Request 1 → In the fuzzy matching pull request thread, what new optional parameter do KeywordProcessor.extract_keywords and KeywordProcessor.replace_keywords gain?
Request 2 → Extend the fuzzy matching pull request thread from the point where it stops.

Passage provided →

========================================

Fuzzy matching - Githubissues

remiadon commented 5 years ago

This PR tries to introduce fuzzy matching in flashtext, as mentioned in these issues:

Guidelines

rely the most we can on the existing algorithm : only trigger fuzzy matching when we have a mismatch, so we keep a focus on performance
if adding new parameters, the function should keep the exact same behaviour when this parameter is left to its default value, so we don't get any conflict with the other tests
modify the less code as possible

Features included

1) KeywordProcessor.extract_keywords and KeywordProcessor.replace_keywords both have a new optional parameter : max_cost, which is the maximum levensthein distance accepted to perform fuzzy matching on a single keyword 2) KeywordProcessor implements a levensthein function, which tries to find a match with a given word, with respect to a provided max_cost, and returns a node in the trie, which will be used to continue the search 3) a new function has been included : get_next_word, which just retrieve the next word in the sequence. Tests are included in test/test_kp_next_word.py

Optimizations to keep focus on performance

We set the current_dict to the first node yielded by the levenshtein function, so we get back to static matching as soon as possible
We decrement the current cost (initialized to max_cost) every time we trigger fuzzy matching (on a word), so if all the cost from max_cost already have been "consumed" by other words in the current keyword, we do not trigger fuzzy matching. E.g : when trying to extract the keyword "here you are" from "heere you are" with a max_cost of 1, the current cost will gets all consumed after the first word ("heere"), so no fuzzy matching will be performed on the other words ("you" and "are")

Limitations

Well, as this is a pure python implementation don't expect this to be blazingly fast, even if we cut the recursion inside the levenshtein inner function ASAP, fuzzy matching still requires a lot more operations than exact matching

coveralls commented 5 years ago

Coverage increased (+0.1%) to 99.43% when pulling 9cc6d0b7363009006644cf9a36cd429c951c9d3e on Quantmetry:fuzzy_matching into 50c45f1f4a394572381249681046f57e2bf5a591 on vi3k6i5:master.

spooknik commented 4 years ago

Hello! I tested your code and it works very well for me. One problem is the script throws an UnboundLocalError: local variable 'cost' referenced before assignmentif the input text ends with a symbol like a period, colon, etc. or of the text contains a a symbol like period or colon somewhere.

File "C:\Users\User\AppData\Local\Programs\Python\Python37-32\lib\site-packages\flashtext\keyword.py", line 656, in replace_keywords
    ({}, 0, 0)
  File "C:\Users\User\AppData\Local\Programs\Python\Python37-32\lib\site-packages\flashtext\keyword.py", line 786, in levensthein
    yield from self._levenshtein_rec(char, node, word, rows, max_cost, depth=1)

========================================

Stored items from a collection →

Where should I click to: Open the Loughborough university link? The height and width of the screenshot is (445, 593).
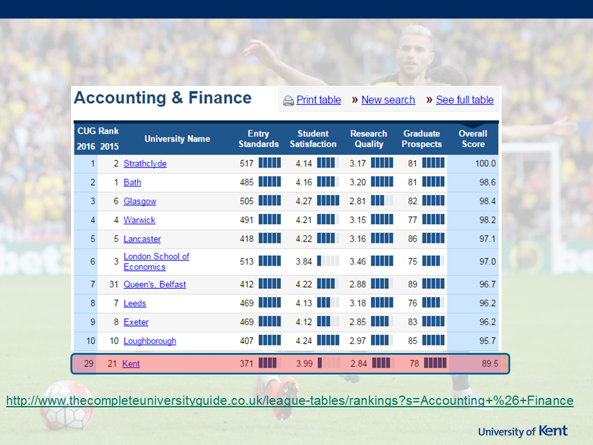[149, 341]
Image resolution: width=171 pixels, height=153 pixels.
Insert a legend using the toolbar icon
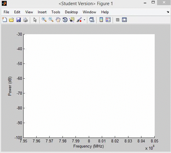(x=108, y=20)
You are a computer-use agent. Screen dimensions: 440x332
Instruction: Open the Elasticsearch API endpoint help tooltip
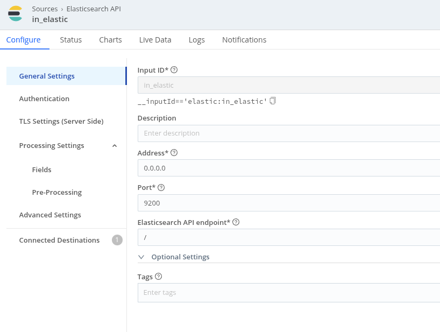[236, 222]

========================================

Exercise response 1 → max_cost

Exercise response 2 →
  File "C:\Users\User\AppData\Local\Programs\Python\Python37-32\lib\site-packages\flashtext\keyword.py", line 806, in _levenshtein_rec
    yield from self._levenshtein_rec(new_char, new_node, word, new_rows, max_cost, depth=depth + 1)
  File "C:\Users\User\AppData\Local\Programs\Python\Python37-32\lib\site-packages\flashtext\keyword.py", line 806, in _levenshtein_rec
    yield from self._levenshtein_rec(new_char, new_node, word, new_rows, max_cost, depth=depth + 1)
  File "C:\Users\User\AppData\Local\Programs\Python\Python37-32\lib\site-packages\flashtext\keyword.py", line 806, in _levenshtein_rec
    yield from self._levenshtein_rec(new_char, new_node, word, new_rows, max_cost, depth=depth + 1)
  [Previous line repeated 6 more times]
  File "C:\Users\User\AppData\Local\Programs\Python\Python37-32\lib\site-packages\flashtext\keyword.py", line 802, in _levenshtein_rec
    yield node, cost, depth
UnboundLocalError: local variable 'cost' referenced before assignment

remiadon commented 4 years ago

@spooknik I will try to update it ASAP For the moment I would say instantiate cost at the beginning at the function (lines 789-791) like

def _levenshtein_rec(self, char, node, word, rows, max_cost, depth=0): 
    n_columns = len(word) + 1
    new_rows = [rows[0] + 1]
    cost = 0

This is a mistake from my side, it's usually a bad practice to instantiate a variable in a scope (a for loop in this case) and access it out from the scope ...

spooknik commented 4 years ago

Thanks for the reply and the update. I've added cost = 0at line 792 but now there is another error:

  File "C:\Users\User\AppData\Local\Programs\Python\Python37-32\lib\site-packages\flashtext\keyword.py", line 654, in replace_keywords
    current_dict_continued, cost, _ = next(
  File "C:\Users\User\AppData\Local\Programs\Python\Python37-32\lib\site-packages\flashtext\keyword.py", line 786, in levensthein
    yield from self._levenshtein_rec(char, node, word, rows, max_cost, depth=1)
  File "C:\Users\User\AppData\Local\Programs\Python\Python37-32\lib\site-packages\flashtext\keyword.py", line 801, in _levenshtein_rec
    stop_crit = node.keys() & (self._white_space_chars | {self._keyword})
AttributeError: 'str' object has no attribute 'keys'

remiadon commented 4 years ago

@spooknik do you have a test case to provide ?

spooknik commented 4 years ago

Sure thing. Using your version of keywords.py:

from flashtext import KeywordProcessor
keyword_processor = KeywordProcessor()
keyword_processor.add_keyword('No. of Colors', 'Número de colores')
keyword_processor.replace_keywords('No. of colours: 10', max_cost=60)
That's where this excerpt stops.